De la misma manera que algunos identifican la elegancia con la cursilería, la delicadeza con la blandenguería, la cortesía con la afectación y el respeto con la adulación, otros confunden la sinceridad con el descaro, la naturalidad con impudor, la espontaneidad con la insolencia y las palabras coloquiales con los vulgarismos.

Esta misma mañana, a la salida de la Facultad de Filosofía y Letras, escuché esta frase a una alumna que felicitaba a su compañera, tras un examen afortunado: «Hay que ver la suerte que has tenido, hija puta; ¡olé ahí tus cojones!». Es posible que, de esta manera, ella tratara de demostrar que ya había logrado alcanzar los derechos de sus amigos los varones: esos hombres maleducados que presumen de machos desinhibidos o de artistas modernos. Algo parecido les ocurre a algunos escritores actuales que, seducidos por el brillo de algunas expresiones malsonantes incrustadas en autores de moda, para presumir de literatos postmodernos, se sienten obligados a componer los textos adornándolos con picardías y con palabrotas vulgares aunque -como decíamos en los tiempos del destape- no las exija el guión.

En mi opinión, este hábito, más que un rasgo de estilo literario, es una muestra de mal gusto y de peor educación. Constituye una prueba de escasez de imaginación, de falta de originalidad y de sensibilidad, y nos proporciona evidencias de un exceso de frivolidad, de tosquedad y, a veces, de un incontrolado histrionismo. Me sorprende todavía más la ingenuidad de los que pretenden justificar esta mala educación aduciendo que «son palabras que vienen en el diccionario»: todavía no se han dado cuenta de que una cosa es la corrección gramatical y léxica, y otra muy diferente la grosería, la ordinariez y la chabacanería.

★ ★ ★

Tarea breve 1 —
Indica si cada una de estas afirmaciones concuerda con el texto sobre el lenguaje vulgar. Responde sí o no y cita literalmente las palabras del texto que lo deciden.
(a) Quien escribe oyó la frase de felicitación a la salida de la Facultad de Filosofía y Letras.
(b) El texto considera que el uso de palabrotas es, ante todo, un rasgo de estilo literario.
(c) Según el texto, que una palabra aparezca en el diccionario basta para justificar su uso.
Tarea breve 2 — Copia del texto sobre el lenguaje vulgar el fragmento que empieza con "De la misma" y sigue hasta "con los vulgarismos.".
El listado no hace falta para resolver nada de lo que aquí se pide.

Material de origen —
★ ★ ★

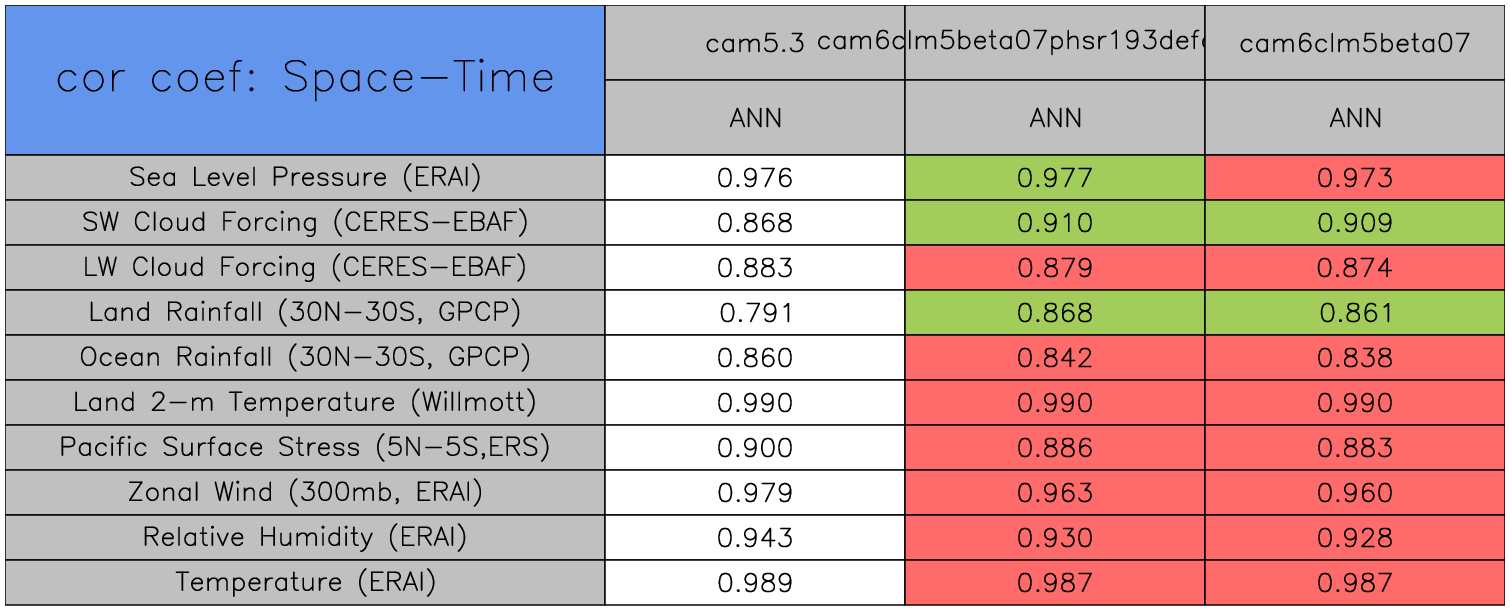Image resolution: width=1510 pixels, height=611 pixels.
Task: Select the green cell with value 0.861
Action: [x=1355, y=313]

★ ★ ★

Respuesta completa 1 —
(a) Sí: «Esta misma mañana, a la salida de la Facultad de Filosofía y Letras, escuché esta frase».
(b) No: «este hábito, más que un rasgo de estilo literario, es una muestra de mal gusto y de peor educación».
(c) No: «una cosa es la corrección gramatical y léxica, y otra muy diferente la grosería, la ordinariez y la chabacanería».

Respuesta completa 2 —
De la misma manera que algunos identifican la elegancia con la cursilería, la delicadeza con la blandenguería, la cortesía con la afectación y el respeto con la adulación, otros confunden la sinceridad con el descaro, la naturalidad con impudor, la espontaneidad con la insolencia y las palabras coloquiales con los vulgarismos.